• **What the task requires**
Go to the line holding "Task: Select the world entry with pink tag" in the data below. Return it and each line after it through the last, exactly, and skip the pictures.

Dataset extract Start Marker

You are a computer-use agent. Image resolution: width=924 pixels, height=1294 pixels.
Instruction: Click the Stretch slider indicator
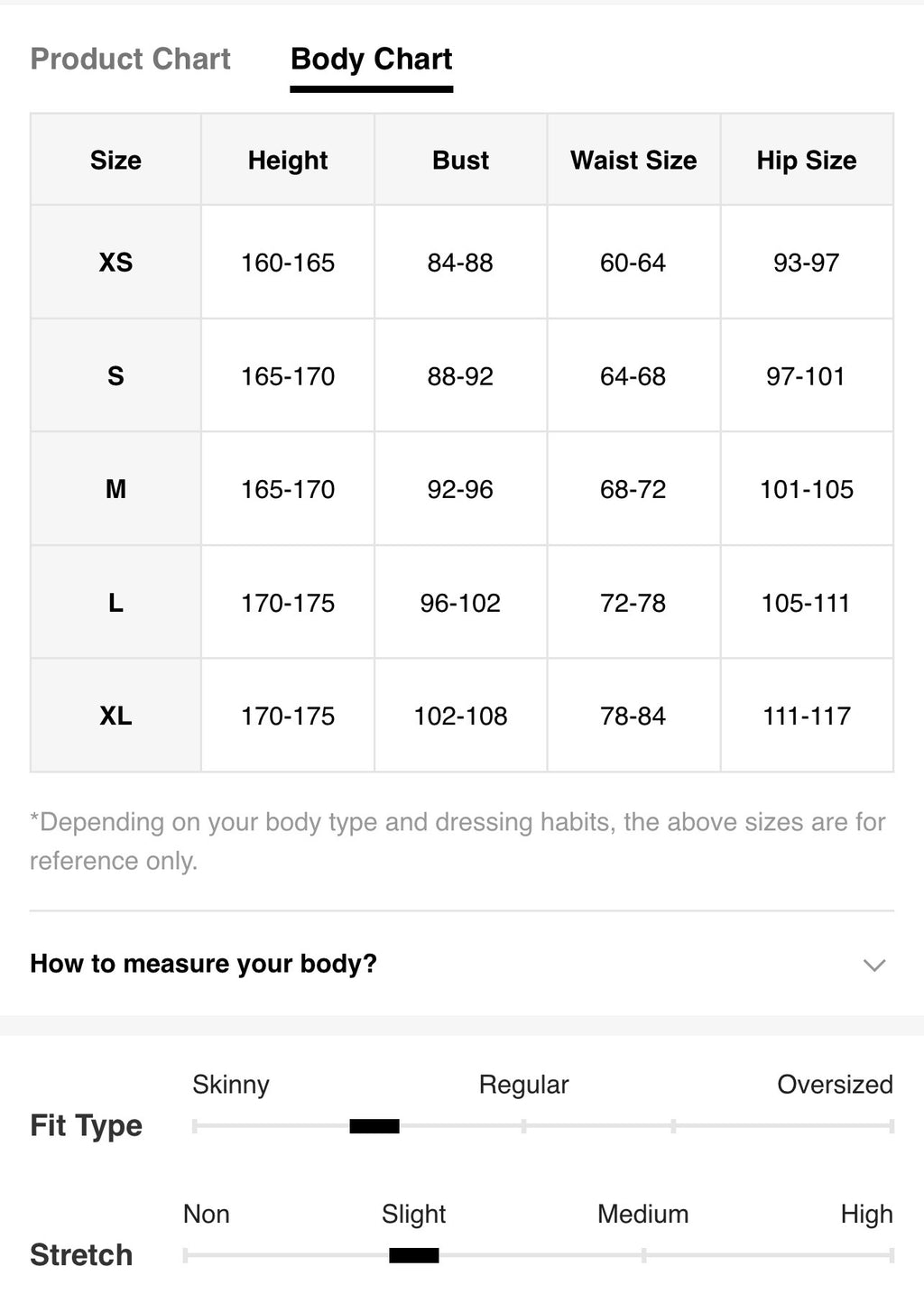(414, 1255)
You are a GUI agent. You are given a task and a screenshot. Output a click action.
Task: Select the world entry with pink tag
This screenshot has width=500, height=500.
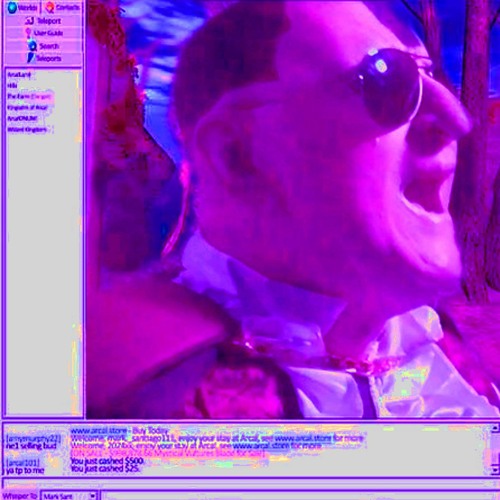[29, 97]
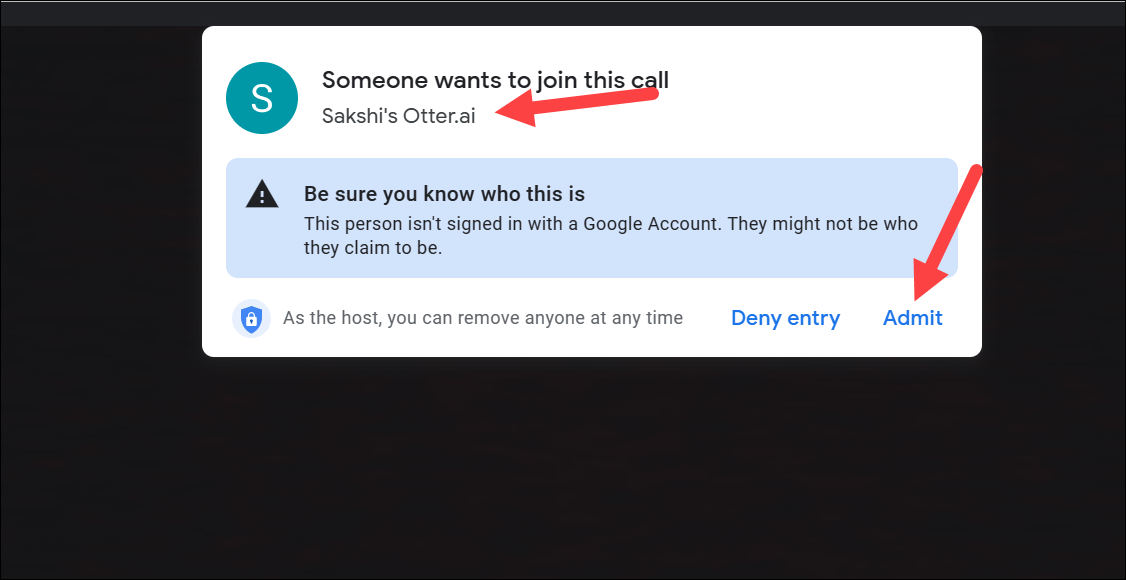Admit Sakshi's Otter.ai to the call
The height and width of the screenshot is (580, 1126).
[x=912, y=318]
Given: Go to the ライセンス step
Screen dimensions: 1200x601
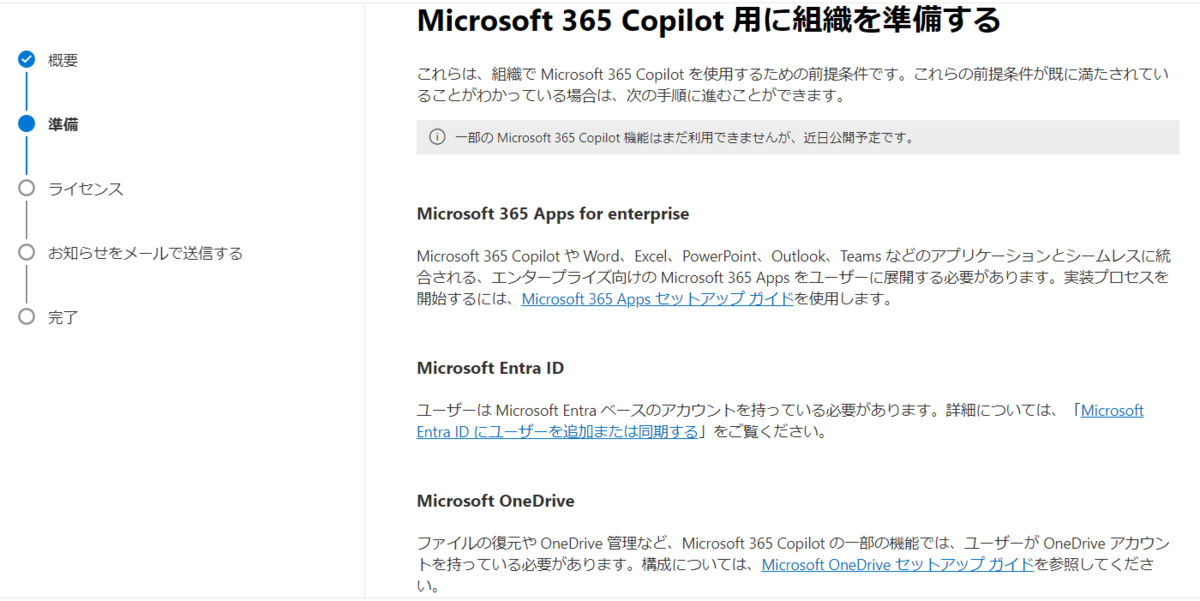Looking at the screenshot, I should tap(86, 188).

Dataset extract End Marker

• **Solved problem**
Task: Select the world entry with pink tag
This screenshot has width=500, height=500.
[29, 97]
Admit Sakshi's Otter.ai to the call
The height and width of the screenshot is (580, 1126).
[x=912, y=318]
Given: Go to the ライセンス step
Screen dimensions: 1200x601
Looking at the screenshot, I should tap(86, 188).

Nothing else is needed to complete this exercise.